▸ READING TEXT
= = =

Not every model is available in every region in the preceding listed. For per-model supported regions and deployment details, see the, see the Models by Region page.

Project Memory Models (Project Settings

When you create a Project and enable memory features, you select models for:

  • Short-term memory compaction (conversation history compaction)
  • Long-term memory extraction (aims to extract key information from conversations)
  • Long-term memory embeddings (stores extracted memories as searchable vectors)

2.1 Short-Term Memory Compaction (Conversation History Compaction)

Projects can use the following models for short-term memory compaction:

Region Region Code Embed Model
Brazil East (Sao Paulo) sa-saopaulo-1
Meta
OpenAI Open Source
Germany Central (Frankfurt) eu-frankfurt-1
Google Vertex AI Platform
Meta
OpenAI Open Source
UK South (London) uk-london-1
Google Vertex AI Platform
Meta
OpenAI Open Source
India South (Hyderabad) ap-hyderabad-1
Google Vertex AI Platform
Meta
OpenAI Open Source
US East (Ashburn) (cross region to US Midwest (Chicago) us-ahsburn-1 (cross region to us-chicago-1)

= = =

▸ EXERCISE 1
According to the text on project memory models, which memory features need a model selected when memory features are enabled for a Project?
▸ EXERCISE 2
Based on the text on project memory models, why should a reader consult the Models by Region page?
▸ EXERCISE 3
Pick up the text on project memory models right after its final line and carry it forward.

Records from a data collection
= = =

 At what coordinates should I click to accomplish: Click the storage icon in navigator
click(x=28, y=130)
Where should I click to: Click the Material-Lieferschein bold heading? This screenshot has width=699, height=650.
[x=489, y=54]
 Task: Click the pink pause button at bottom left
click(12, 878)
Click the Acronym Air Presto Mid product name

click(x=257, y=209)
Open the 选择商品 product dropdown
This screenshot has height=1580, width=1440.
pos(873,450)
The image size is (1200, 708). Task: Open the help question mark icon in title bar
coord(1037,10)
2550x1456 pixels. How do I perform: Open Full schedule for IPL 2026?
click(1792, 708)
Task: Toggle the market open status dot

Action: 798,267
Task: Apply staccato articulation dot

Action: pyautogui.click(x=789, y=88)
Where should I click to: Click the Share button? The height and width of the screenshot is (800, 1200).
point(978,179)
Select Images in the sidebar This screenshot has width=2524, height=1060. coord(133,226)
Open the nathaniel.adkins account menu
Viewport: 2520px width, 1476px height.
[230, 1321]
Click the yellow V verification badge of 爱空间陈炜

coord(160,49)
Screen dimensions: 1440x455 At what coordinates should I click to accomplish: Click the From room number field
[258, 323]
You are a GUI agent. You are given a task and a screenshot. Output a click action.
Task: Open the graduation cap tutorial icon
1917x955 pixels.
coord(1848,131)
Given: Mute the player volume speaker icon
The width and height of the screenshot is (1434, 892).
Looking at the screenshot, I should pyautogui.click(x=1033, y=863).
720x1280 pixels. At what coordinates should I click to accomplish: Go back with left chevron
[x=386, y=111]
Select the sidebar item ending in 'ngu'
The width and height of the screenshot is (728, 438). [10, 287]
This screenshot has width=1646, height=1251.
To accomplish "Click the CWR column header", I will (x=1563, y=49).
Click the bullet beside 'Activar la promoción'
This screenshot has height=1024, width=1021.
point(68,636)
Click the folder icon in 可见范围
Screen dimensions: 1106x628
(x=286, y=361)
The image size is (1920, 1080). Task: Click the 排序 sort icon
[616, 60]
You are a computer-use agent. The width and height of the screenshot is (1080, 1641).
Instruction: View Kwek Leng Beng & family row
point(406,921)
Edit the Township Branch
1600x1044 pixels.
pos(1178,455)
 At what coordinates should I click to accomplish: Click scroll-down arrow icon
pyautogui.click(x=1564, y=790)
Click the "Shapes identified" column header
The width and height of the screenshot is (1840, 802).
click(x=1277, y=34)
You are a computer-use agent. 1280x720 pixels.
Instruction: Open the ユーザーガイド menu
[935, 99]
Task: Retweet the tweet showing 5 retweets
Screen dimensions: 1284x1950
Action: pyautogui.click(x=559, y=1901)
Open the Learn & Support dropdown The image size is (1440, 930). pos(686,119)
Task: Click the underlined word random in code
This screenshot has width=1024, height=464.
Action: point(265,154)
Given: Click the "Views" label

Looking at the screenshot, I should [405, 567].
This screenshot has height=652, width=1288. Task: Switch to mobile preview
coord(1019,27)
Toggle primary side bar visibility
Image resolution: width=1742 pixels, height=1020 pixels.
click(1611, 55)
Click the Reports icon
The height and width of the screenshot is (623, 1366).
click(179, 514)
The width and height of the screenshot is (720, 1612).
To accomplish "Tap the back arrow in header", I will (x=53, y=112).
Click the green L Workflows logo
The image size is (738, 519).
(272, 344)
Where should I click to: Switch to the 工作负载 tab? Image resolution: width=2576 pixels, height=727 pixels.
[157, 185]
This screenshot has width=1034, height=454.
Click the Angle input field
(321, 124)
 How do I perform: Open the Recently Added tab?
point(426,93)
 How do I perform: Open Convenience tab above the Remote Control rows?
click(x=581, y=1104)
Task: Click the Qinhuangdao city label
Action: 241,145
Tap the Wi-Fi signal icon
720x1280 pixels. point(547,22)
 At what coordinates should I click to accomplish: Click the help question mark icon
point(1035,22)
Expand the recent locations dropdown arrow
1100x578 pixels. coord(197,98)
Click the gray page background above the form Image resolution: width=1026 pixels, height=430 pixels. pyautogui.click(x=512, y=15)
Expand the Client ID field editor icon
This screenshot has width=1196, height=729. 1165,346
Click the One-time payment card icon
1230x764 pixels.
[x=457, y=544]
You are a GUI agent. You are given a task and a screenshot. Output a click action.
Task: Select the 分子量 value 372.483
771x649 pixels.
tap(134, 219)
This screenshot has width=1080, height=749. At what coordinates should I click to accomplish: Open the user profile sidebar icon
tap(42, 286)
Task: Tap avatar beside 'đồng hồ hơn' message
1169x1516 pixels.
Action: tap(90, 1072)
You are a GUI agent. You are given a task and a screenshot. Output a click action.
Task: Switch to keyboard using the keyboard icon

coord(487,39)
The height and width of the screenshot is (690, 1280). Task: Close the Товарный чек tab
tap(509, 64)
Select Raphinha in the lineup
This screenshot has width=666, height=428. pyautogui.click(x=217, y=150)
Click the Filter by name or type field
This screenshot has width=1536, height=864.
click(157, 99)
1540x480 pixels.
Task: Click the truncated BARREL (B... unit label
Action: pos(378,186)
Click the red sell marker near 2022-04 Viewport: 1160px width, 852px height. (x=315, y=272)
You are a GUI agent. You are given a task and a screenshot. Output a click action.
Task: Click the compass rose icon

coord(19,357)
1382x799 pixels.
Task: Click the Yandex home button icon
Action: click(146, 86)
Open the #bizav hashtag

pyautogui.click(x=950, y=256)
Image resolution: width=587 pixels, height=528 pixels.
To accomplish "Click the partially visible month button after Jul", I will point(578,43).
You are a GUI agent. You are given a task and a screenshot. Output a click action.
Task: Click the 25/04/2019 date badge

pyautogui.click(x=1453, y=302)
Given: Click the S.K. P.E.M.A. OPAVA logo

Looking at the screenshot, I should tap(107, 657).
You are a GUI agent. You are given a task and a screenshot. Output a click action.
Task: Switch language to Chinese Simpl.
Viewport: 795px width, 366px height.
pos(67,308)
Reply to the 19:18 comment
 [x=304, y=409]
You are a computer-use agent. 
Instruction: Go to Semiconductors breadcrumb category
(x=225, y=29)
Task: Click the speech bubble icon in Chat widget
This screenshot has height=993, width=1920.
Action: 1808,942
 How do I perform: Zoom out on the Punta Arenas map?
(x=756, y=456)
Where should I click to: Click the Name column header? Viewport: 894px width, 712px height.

= = =

▸ EXERCISE ANSWER 1
- Short-term memory compaction (conversation history compaction)
- Long-term memory extraction
- Long-term memory embeddings

▸ EXERCISE ANSWER 2
Not every model is available in every region listed in the text. The Models by Region page gives the supported regions and deployment details for each model.

▸ EXERCISE ANSWER 3
Google Vertex AI Platform
Meta
OpenAI Open Source
Japan Central (Osaka) ap-osaka-1
Google Vertex AI Platform
Meta
OpenAI Open Source
Saudi Arabia Central (Riyadh) me-riyadh-1
Meta
OpenAI Open Source
US Midwest (Chicago) us-chicago-1
Google Vertex AI Platform
Meta
OpenAI Open Source
US West (Phoenix) (cross region to US Midwest (Chicago) us-phoenix-1(cross region to us-chicago-1)
Google Vertex AI Platform
Meta
OpenAI Open Source

2.2 Long-Term Memory

Extraction Model (All Supported Regions)
OpenAI gpt-oss-120b
Embedding Model

The embedding model used to store extracted memories as searchable vectors depends on the Project region:

Region Region Code Embed Model
Brazil East (Sao Paulo) sa-saopaulo-1 Cohere Embed Multilingual 3
Germany Central (Frankfurt) eu-frankfurt-1 Cohere Embed Multilingual 3
UK South (London) uk-london-1 Cohere Embed Multilingual 3
India South (Hyderabad) ap-hyderabad-1 Cohere Embed Multilingual Image 3
US East (Ashburn) (cross region to US Midwest (Chicago)

See external calls

us-ahsburn-1 (cross region to us-chicago-1) Cohere Embed 4
Japan Central (Osaka) ap-osaka-1 Cohere Embed 4
Saudi Arabia Central (Riyadh) me-riyadh-1 Cohere Embed 4
US Midwest (Chicago) us-chicago-1 Cohere Embed 4
US West (Phoenix) (cross region to US Midwest (Chicago)

See external calls

us-phoenix-1 (cross region to us-chicago-1) Cohere Embed 4

Notes and Known Limitations

  • UAE East (Dubai): Agentic API isn’t available in this region.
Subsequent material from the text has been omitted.